SIMPLE SUMMARY: Despite recent improvements in survival rates, colorectal cancer is still responsible for millions of premature deaths worldwide. A better understanding of the steps that lead from chronic inflammation to cancer progression could offer new therapeutic options and save many lives. The present study aimed to investigate the role of the transcription factor signal transducer and activator of transcription 2 (STAT2) in colorectal cancer by taking advantage of experimental mouse models and three-dimensional tumoroids. Our results indicate that STAT2 promotes colorectal cancer by various mechanisms and that anti-cancer drugs could easily kill tumor cells lacking STAT2. It is conceivable that future therapeutic strategies for colorectal cancer might try to mitigate the actions of STAT2 to improve the treatment outcome in affected patients. ABSTRACT: Colorectal cancer (CRC) is a significant socioeconomic burden in modern society and is accountable for millions of premature deaths each year. The role of signal transducer and activator of transcription 2 (STAT2)-dependent signaling in this context is not yet fully understood, and no therapies targeting this pathway are currently being pursued. We investigated the role of STAT2 in CRC using experimental mouse models coupled with RNA-sequencing (RNA-Seq) data and functional assays with anti-cancer agents in three-dimensional tumoroids. Stat2(−/−) mice showed greater resistance to the development of CRC in both inflammation-driven and inflammation-independent experimental CRC models.

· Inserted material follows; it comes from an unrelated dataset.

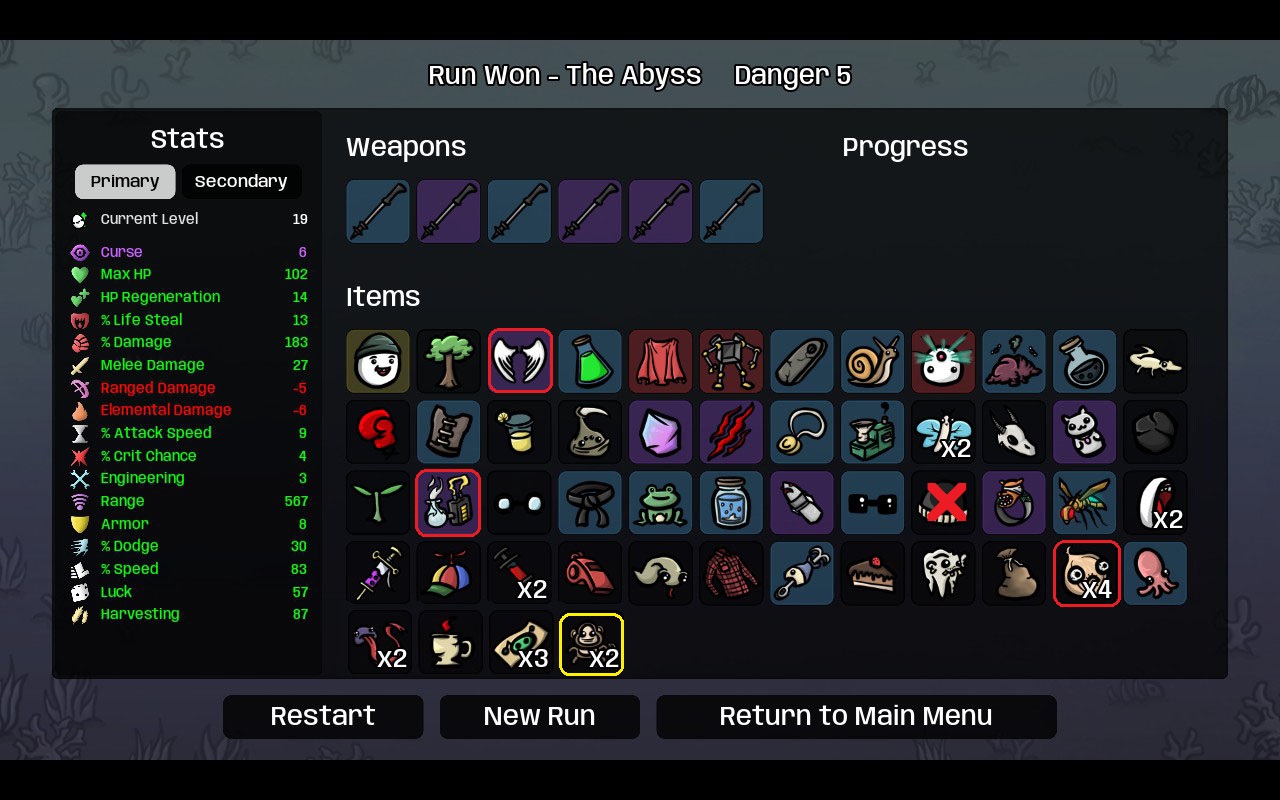The height and width of the screenshot is (800, 1280).
Task: Select the purple crystal item
Action: [x=661, y=432]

In ex vivo studies, tumoroids derived from Stat2(−/−) mice with the multiple intestinal neoplasia (Min) mutant allele of the adenomatous polyposis coli (Apc) locus exhibited delayed growth, were overall smaller and more differentiated as compared with tumoroids from Apc(Min/+) wildtype (WT) mice. Notably, tumoroids from Apc(Min/+) Stat2(−/−) mice were more susceptible to anti-cancer agents inducing cell death by different mechanisms. Our findings clearly indicated that STAT2 promotes CRC and suggested that interventions targeting STAT2-dependent signals might become an attractive therapeutic option for patients with CRC.